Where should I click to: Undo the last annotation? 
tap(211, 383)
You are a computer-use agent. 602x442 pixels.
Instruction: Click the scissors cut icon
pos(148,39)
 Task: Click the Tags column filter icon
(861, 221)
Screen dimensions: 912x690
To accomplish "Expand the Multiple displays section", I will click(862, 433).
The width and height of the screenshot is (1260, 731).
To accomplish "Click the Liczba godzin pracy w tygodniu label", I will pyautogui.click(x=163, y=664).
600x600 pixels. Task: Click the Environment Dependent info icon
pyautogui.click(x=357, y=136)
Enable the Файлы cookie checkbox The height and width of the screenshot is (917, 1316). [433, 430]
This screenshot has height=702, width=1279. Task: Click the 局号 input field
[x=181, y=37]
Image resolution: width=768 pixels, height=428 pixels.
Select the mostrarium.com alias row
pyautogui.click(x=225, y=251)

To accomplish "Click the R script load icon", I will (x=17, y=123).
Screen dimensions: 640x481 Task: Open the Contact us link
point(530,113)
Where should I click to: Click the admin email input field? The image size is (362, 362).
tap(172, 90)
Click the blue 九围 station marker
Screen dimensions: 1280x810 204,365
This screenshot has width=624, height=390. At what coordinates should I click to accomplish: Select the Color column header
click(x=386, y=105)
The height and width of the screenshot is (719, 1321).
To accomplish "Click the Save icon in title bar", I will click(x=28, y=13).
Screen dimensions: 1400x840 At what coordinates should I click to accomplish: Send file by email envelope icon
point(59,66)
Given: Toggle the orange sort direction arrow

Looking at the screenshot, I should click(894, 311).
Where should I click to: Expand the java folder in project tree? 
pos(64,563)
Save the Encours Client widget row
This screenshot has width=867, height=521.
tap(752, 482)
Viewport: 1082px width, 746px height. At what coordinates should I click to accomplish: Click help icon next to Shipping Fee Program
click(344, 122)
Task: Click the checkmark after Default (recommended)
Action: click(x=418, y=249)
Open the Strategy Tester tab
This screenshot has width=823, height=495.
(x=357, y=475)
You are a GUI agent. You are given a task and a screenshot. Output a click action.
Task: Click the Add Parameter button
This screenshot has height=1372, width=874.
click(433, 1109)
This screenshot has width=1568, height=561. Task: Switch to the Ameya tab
-.-.-
WHAT YOU SHOULD DO
Lines containing the word "Save" must all be returned from the material above.

RESULT BELOW
To accomplish "Click the Save icon in title bar", I will click(x=28, y=13).
Save the Encours Client widget row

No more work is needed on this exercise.